• _RECORDS TO PROCESS_
__________________________________________________

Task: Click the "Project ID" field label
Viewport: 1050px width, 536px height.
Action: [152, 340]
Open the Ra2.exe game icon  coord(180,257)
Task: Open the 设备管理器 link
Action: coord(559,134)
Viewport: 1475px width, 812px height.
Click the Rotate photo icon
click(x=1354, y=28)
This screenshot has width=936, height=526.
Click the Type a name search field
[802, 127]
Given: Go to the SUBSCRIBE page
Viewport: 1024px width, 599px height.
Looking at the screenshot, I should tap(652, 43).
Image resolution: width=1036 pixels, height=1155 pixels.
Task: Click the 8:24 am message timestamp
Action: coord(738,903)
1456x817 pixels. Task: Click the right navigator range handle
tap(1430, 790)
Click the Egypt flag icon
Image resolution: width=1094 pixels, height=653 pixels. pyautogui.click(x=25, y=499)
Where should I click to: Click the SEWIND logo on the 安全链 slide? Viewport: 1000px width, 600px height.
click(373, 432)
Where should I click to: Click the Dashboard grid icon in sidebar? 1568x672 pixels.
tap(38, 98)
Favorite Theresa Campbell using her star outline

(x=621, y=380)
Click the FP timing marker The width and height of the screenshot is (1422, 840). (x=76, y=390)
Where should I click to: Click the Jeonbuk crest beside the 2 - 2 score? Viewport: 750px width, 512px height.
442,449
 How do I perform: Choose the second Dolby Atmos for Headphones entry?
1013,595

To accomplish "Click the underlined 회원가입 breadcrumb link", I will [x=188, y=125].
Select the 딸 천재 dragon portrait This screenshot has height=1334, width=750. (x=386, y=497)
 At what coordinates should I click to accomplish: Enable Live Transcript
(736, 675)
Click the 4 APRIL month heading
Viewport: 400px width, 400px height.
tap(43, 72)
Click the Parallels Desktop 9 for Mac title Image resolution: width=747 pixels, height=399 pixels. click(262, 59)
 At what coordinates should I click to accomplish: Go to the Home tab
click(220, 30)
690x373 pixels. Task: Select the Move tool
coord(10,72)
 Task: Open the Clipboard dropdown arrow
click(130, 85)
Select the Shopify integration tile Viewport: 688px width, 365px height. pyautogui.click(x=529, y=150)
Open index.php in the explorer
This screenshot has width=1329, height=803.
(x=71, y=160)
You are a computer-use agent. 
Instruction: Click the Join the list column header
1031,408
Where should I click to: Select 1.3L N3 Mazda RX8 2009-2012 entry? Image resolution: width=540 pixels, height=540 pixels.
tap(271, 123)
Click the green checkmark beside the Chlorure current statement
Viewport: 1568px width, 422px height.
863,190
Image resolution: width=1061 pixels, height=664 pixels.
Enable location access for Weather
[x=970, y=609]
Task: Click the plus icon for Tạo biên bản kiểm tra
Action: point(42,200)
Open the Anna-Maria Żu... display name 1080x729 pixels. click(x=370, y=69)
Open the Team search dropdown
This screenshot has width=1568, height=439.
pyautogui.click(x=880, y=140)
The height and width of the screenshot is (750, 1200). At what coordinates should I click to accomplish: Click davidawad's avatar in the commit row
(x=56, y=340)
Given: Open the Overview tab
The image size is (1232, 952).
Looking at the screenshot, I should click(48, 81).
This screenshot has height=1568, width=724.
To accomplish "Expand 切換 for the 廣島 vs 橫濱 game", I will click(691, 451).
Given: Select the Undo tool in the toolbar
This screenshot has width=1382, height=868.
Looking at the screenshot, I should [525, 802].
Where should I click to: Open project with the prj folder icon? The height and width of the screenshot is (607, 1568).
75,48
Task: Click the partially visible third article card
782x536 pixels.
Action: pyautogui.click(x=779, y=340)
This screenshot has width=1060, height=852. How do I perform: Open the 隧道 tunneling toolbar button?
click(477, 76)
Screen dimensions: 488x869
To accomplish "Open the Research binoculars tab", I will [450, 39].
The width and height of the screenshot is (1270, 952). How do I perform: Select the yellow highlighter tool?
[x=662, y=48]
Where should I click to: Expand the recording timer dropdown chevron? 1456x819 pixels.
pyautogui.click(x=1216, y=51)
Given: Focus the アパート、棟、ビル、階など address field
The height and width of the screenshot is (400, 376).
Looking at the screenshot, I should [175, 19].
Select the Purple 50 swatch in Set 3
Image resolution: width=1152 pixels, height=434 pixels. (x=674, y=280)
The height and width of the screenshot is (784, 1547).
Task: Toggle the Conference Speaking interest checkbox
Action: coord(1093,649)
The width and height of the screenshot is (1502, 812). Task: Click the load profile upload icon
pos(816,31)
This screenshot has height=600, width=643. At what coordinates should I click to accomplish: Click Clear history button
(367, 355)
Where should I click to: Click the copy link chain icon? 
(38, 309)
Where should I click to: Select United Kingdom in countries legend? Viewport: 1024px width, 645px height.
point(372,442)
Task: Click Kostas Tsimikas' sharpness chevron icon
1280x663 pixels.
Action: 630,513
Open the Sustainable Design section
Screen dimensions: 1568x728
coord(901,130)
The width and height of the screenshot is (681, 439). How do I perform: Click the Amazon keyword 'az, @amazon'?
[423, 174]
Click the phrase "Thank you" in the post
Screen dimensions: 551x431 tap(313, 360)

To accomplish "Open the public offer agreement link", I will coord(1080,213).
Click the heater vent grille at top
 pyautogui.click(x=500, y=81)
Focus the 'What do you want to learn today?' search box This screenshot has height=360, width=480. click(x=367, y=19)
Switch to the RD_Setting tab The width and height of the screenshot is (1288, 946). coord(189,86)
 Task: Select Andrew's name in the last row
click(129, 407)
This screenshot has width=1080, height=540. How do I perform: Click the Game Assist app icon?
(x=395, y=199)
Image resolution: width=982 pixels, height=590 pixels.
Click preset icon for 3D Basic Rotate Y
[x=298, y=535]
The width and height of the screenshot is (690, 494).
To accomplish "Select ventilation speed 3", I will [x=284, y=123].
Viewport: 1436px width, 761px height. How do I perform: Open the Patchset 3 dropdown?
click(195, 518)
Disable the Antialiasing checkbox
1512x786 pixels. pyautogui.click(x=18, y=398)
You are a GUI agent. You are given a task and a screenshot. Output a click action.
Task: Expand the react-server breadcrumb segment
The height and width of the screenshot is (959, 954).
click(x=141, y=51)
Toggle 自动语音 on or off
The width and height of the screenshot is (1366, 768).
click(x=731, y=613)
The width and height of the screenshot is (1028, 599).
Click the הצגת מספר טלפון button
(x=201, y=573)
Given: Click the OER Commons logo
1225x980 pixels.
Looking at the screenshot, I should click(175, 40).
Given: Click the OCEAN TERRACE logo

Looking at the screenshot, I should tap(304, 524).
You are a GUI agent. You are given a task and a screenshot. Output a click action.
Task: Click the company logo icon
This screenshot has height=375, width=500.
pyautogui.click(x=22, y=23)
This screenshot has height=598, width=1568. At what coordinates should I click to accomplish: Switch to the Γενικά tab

__________________________________________________

• _TASK_
Count the lines of the items above that contain the word "entry". Give only the number.

• _SOLUTION TO THIS TASK_
2